Isu lingkungan hidup merupakan isu politik.
Di sisi yang lain, pesta demokrasi melalui pemilu raya asudah di depan mata, dan realitasnya publik hampir tidak mengenal calon wakilnya yang akan duduk di parlemen, apalagi yang kita harapkan menyuarakan nasib rakyat dan lingkungan hidup.
Sebagaimana siaran Pers Walhi yang diterima redaksi hari ini, Kamis (6/3), dalam kajian indeks Caleg DPR RI, WALHI menggunakan variabel penilaian meliputi kompetensi yang meliputi pengetahuan dan keahlian tiga fungsi utama DPR, yaitu menyusun UU, anggaran negara dan pengawasan eksekutif. Variabel lainnya adalah kepemimpinan, yang dilihat melalui jejaknya dalam memperjuangan isu-isu lingkungan hidup, kemanusiaan, HAM, gender, buruh, petani, nelayan, dan masyarakat adat. Studi ini juga melihat komitmen caleg terhadap perjuangan isu-isu lingkungan hidup dan kepentingan publik dan integritasnya, dengan melihat rekam jejak apakah pernah menjadi pelaku atau pendukung perusak lingkungan hidup, serta pernah atau tidaknya terlibat tindak pidana korupsi.

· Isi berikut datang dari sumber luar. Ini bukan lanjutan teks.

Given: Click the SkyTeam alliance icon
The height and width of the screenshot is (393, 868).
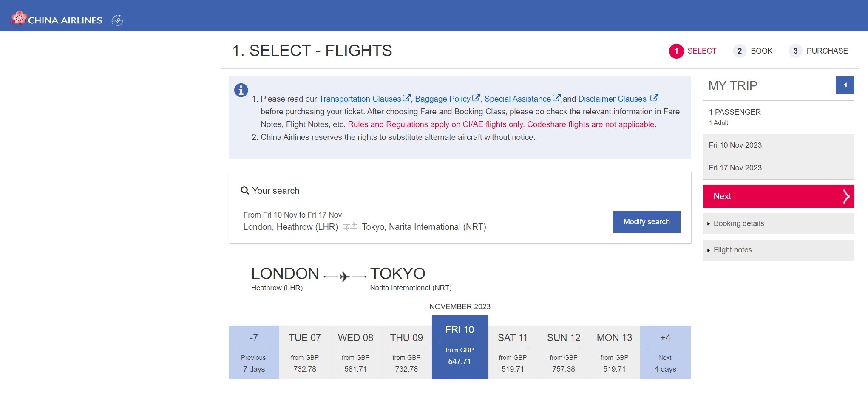Looking at the screenshot, I should tap(117, 20).
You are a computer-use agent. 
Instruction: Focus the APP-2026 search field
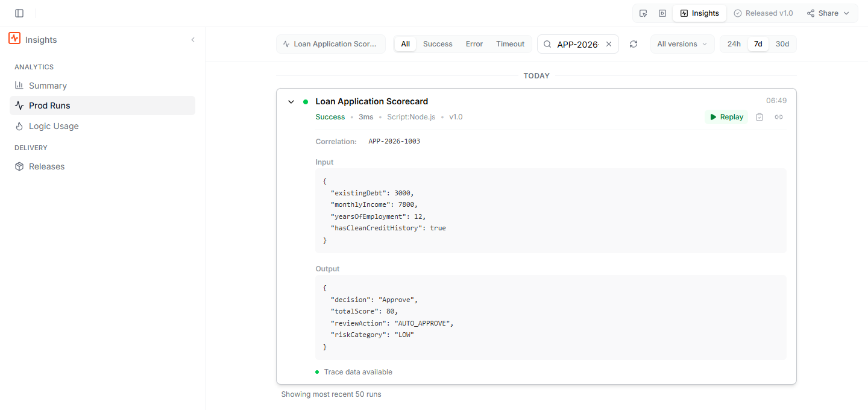[577, 44]
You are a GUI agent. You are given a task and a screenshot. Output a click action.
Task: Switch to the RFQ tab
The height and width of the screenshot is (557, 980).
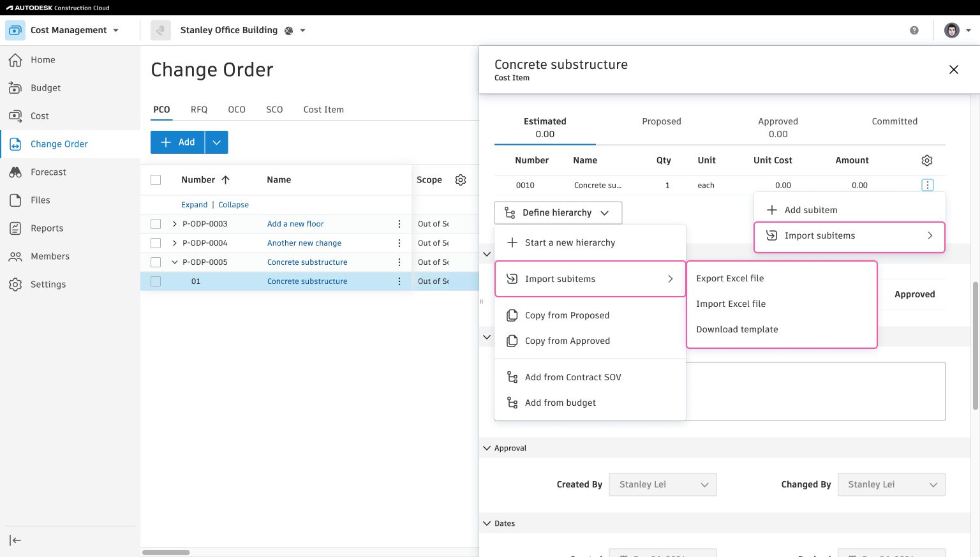coord(198,109)
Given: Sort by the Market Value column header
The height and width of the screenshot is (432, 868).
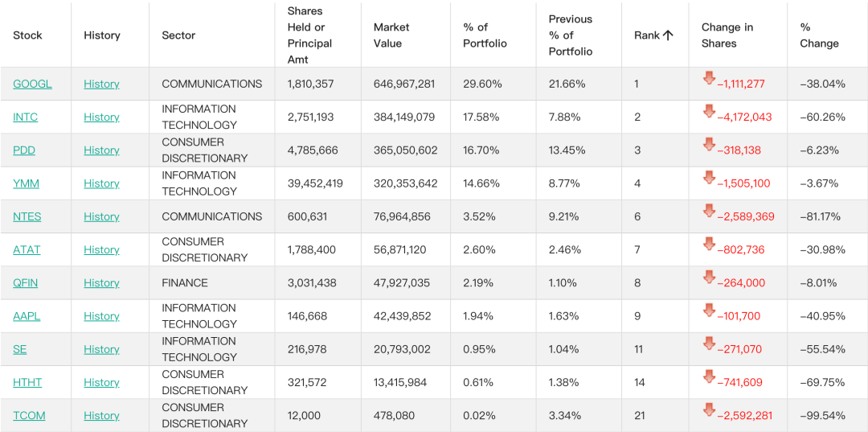Looking at the screenshot, I should (391, 35).
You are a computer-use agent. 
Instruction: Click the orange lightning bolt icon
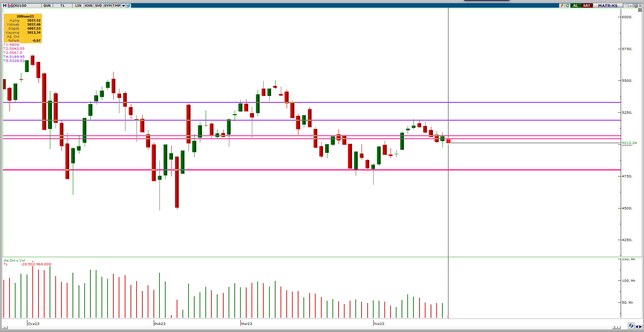coord(562,6)
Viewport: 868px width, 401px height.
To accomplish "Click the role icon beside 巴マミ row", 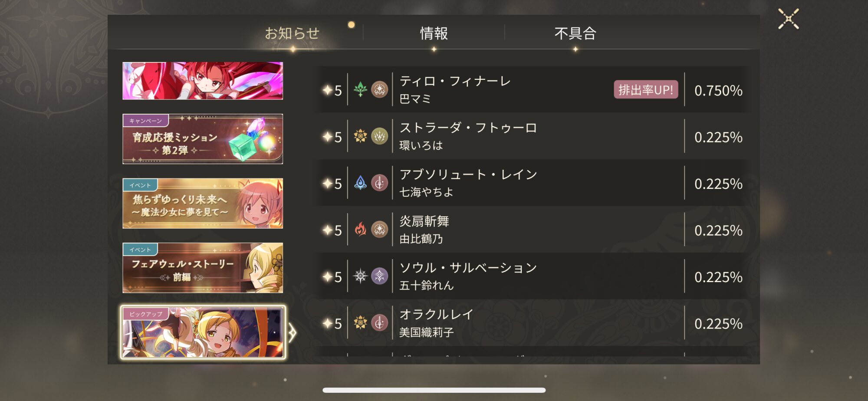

Temuan studi ini, calon legislatif yang punya komitmen yang kuat terhadap isu lingkungan hidup tetap marjinal dan isu lingkungan hidup tidak menjadi agenda politik utama. Dari aspek integritas, temuan studi ini mennjukkan bahwa integritas caleg dipertanyakan, terutama karena caleg incumbent yang hampir sebagian besar tidak memiliki komitmen dan integritas terhadap lingkungan hidup dan persoalan rakyat lainnya. Salah satu penilaian dilihat dari bisnis yang dimiliki atau keterkaitan caleg dengan industri ekstraktif (seperti tambang dan sawit) yang dalam Tinjauan Lingkungan Hidup WALHI 2014 merupakan predator tertinggi dari keadilan ekologis dan praktik korupsi yang saling bertali-temali satu sama lain.
Terhadap temuan dari studi ini, Abetnego Tarigan, Direktur Eksekutif Nasional WALHI menyatakan,”Di tengah bencana ekologis yang meningkat dan menyusutnya sumberdaya alam secara cepat, temuan studi ini menunjukkan bahwa isu lingkungan hidup masih marjinal, dan menunjukkan kuatnya kepentingan para pemodal melalui caleg. Temuan ini juga mencerminkan keprihatinan yang mendalam karena dapat mengancam kemampuan pemerintahan ke depan dalam menjawab permasalahan lingkungan hidup Indonesia, termasuk menjawab tantangan krisis lingkungan hidup global seperti perubahan iklim.”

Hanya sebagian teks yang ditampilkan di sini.